─── RECORDS PROVIDED

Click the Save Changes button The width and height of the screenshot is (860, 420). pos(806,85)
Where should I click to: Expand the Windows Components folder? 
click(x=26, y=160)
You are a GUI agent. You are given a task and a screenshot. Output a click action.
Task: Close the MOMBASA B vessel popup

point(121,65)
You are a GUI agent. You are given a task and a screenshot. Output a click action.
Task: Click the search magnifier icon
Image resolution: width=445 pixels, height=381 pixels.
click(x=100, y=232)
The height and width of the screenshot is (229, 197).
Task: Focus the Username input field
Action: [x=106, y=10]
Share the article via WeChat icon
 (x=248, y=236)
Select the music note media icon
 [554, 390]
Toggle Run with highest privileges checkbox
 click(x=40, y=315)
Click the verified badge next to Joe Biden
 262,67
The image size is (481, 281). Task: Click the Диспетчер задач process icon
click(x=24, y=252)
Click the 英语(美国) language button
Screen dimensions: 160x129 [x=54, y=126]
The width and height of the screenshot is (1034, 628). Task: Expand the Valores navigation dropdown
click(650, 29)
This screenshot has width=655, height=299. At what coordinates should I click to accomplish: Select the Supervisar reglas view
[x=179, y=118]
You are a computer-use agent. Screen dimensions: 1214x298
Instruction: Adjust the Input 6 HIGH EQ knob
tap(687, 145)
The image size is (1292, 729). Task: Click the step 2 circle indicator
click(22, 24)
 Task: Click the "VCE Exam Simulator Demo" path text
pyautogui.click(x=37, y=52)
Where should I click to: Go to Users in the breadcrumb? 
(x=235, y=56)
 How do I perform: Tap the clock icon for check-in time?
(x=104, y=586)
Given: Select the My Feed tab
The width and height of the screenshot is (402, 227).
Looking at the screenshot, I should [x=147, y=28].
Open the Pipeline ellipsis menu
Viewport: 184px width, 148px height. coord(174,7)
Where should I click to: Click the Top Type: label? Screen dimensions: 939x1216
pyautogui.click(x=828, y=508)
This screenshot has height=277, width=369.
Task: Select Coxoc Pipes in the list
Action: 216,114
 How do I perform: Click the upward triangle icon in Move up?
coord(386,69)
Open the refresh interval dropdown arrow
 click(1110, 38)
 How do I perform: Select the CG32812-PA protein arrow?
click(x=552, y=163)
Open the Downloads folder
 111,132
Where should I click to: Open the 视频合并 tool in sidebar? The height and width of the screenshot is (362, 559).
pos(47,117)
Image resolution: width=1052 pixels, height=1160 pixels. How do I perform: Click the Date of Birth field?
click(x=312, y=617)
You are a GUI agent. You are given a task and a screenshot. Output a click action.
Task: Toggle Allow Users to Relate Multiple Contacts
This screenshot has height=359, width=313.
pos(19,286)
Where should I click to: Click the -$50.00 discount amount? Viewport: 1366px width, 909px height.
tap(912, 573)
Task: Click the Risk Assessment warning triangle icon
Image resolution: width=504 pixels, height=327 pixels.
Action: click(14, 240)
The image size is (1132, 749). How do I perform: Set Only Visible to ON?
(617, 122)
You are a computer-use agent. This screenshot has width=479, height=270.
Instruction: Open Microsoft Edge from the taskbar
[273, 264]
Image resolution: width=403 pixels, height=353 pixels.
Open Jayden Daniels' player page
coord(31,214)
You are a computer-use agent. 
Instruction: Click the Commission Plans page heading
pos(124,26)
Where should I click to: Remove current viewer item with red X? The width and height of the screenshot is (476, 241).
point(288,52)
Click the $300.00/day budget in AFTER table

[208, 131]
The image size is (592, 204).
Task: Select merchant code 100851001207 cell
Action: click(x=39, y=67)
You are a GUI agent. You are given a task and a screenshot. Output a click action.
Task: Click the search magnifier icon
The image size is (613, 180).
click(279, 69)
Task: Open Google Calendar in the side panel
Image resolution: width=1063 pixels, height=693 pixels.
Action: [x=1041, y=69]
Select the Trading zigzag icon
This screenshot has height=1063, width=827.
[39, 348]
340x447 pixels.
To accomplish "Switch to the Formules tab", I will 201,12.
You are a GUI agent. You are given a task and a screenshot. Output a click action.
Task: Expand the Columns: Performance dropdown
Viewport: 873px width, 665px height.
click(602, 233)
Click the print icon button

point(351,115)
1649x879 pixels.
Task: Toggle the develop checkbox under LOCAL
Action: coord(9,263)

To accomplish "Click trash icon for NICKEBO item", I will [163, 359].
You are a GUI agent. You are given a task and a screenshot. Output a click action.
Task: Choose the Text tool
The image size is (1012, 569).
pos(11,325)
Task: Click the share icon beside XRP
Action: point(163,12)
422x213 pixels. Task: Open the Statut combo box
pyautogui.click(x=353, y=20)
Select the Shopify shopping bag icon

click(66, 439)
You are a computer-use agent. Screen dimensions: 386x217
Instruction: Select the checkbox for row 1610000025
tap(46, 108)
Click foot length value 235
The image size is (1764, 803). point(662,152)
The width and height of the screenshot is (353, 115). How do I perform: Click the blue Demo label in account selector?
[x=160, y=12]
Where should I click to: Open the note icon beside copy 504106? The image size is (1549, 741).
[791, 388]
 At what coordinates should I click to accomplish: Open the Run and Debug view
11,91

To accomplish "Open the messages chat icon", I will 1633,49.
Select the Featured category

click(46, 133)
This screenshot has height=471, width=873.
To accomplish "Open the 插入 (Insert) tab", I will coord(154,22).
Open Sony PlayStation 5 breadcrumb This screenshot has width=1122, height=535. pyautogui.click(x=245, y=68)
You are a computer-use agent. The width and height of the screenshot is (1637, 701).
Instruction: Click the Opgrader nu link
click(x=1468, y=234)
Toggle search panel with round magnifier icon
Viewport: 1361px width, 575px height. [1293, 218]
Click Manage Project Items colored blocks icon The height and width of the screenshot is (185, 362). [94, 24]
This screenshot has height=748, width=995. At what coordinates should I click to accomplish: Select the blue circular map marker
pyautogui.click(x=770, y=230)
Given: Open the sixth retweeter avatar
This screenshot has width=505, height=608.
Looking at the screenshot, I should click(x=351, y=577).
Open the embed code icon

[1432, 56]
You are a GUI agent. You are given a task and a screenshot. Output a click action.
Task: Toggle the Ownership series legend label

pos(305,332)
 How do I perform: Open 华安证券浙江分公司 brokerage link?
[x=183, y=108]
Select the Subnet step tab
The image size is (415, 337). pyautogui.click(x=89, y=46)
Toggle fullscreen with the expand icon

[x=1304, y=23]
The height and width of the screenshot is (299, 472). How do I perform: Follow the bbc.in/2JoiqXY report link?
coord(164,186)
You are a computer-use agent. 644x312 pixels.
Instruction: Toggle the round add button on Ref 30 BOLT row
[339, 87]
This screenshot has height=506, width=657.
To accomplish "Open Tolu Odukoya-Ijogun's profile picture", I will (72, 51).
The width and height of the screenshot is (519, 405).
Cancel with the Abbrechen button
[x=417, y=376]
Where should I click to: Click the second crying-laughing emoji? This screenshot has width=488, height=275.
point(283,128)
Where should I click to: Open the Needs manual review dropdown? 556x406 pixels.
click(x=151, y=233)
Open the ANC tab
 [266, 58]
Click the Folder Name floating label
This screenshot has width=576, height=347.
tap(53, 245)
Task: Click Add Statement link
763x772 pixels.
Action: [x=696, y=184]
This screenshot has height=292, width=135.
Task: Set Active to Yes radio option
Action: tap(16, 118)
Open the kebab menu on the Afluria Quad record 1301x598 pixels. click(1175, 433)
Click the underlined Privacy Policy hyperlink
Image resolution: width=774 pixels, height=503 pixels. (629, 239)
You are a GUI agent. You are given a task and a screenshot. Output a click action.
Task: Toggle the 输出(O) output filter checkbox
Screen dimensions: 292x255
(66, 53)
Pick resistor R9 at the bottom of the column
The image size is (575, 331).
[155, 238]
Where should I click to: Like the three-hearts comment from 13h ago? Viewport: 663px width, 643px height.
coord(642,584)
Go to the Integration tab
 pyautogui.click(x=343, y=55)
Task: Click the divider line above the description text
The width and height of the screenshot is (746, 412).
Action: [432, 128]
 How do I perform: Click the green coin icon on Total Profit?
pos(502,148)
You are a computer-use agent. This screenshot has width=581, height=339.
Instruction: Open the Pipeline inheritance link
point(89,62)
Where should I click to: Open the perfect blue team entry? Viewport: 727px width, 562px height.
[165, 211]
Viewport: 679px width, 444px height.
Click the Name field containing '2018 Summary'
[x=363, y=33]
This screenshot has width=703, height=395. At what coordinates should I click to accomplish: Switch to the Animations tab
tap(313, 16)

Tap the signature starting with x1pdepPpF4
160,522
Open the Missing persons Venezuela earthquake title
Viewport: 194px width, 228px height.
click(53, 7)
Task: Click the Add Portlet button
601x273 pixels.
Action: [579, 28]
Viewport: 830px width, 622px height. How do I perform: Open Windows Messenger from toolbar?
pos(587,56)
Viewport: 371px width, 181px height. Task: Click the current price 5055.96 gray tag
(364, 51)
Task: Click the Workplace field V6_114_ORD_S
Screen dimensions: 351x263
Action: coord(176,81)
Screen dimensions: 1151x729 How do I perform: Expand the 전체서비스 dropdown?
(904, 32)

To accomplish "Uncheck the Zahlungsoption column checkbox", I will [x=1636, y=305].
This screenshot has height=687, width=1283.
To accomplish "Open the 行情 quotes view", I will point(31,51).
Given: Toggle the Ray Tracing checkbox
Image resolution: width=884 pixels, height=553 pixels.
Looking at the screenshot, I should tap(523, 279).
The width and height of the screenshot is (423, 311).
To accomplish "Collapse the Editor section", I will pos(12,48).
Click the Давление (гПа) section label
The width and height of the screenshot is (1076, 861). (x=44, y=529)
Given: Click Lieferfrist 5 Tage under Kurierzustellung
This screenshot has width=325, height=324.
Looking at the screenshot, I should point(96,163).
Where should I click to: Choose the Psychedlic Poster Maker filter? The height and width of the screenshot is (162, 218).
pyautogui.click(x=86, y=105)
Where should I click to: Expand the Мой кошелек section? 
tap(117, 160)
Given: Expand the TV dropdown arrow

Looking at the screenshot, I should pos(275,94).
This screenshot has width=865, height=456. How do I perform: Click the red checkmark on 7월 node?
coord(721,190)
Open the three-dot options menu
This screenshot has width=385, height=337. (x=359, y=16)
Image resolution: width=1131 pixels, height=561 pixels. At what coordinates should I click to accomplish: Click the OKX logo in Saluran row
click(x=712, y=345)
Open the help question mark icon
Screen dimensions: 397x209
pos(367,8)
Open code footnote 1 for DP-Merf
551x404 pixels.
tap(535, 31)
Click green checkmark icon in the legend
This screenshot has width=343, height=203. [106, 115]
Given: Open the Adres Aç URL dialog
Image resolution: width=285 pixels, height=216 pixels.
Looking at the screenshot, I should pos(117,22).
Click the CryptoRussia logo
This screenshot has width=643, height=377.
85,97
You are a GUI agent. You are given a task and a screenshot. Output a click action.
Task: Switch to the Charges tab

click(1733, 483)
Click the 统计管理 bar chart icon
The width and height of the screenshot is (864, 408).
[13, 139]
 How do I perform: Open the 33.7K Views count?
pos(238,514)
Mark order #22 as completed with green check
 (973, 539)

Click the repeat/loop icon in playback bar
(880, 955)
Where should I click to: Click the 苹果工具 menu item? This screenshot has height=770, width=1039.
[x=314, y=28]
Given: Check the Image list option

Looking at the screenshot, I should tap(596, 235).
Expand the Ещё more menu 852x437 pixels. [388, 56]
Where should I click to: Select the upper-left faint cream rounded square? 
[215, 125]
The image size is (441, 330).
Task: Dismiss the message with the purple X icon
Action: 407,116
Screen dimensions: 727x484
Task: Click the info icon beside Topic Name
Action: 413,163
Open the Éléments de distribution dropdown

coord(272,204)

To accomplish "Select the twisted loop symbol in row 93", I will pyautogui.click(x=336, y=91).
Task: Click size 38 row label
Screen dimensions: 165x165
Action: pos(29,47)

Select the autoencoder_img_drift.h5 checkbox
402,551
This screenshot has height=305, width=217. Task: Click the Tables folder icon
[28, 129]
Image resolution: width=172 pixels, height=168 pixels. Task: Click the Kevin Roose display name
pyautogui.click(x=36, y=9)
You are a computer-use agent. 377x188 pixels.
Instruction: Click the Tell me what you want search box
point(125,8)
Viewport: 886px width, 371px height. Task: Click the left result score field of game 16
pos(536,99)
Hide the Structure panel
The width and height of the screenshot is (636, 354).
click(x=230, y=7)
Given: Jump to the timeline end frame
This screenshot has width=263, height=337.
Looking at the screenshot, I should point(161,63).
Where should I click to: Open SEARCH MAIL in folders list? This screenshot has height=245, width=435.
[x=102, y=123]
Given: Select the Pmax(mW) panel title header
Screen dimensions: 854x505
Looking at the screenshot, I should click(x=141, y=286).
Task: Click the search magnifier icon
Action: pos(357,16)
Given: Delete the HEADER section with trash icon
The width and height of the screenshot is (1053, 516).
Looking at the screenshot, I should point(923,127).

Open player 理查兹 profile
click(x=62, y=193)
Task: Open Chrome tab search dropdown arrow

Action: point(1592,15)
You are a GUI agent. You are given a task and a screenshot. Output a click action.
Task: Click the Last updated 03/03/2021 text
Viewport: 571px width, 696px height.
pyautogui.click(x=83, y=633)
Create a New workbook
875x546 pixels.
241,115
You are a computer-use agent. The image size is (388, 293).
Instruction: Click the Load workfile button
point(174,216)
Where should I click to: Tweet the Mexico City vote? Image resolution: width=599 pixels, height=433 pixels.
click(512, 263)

──────

YOUR ASSIGNMENT - From the line holding "Task: Click the Risk" to the line holding "Image resolution: width=403", inclusive, restate each line above exactly as written.

EXPECTED ANSWER -
Task: Click the Risk Assessment warning triangle icon
Image resolution: width=504 pixels, height=327 pixels.
Action: click(14, 240)
The image size is (1132, 749). How do I perform: Set Only Visible to ON?
(617, 122)
You are a computer-use agent. This screenshot has width=479, height=270.
Instruction: Open Microsoft Edge from the taskbar
[273, 264]
Image resolution: width=403 pixels, height=353 pixels.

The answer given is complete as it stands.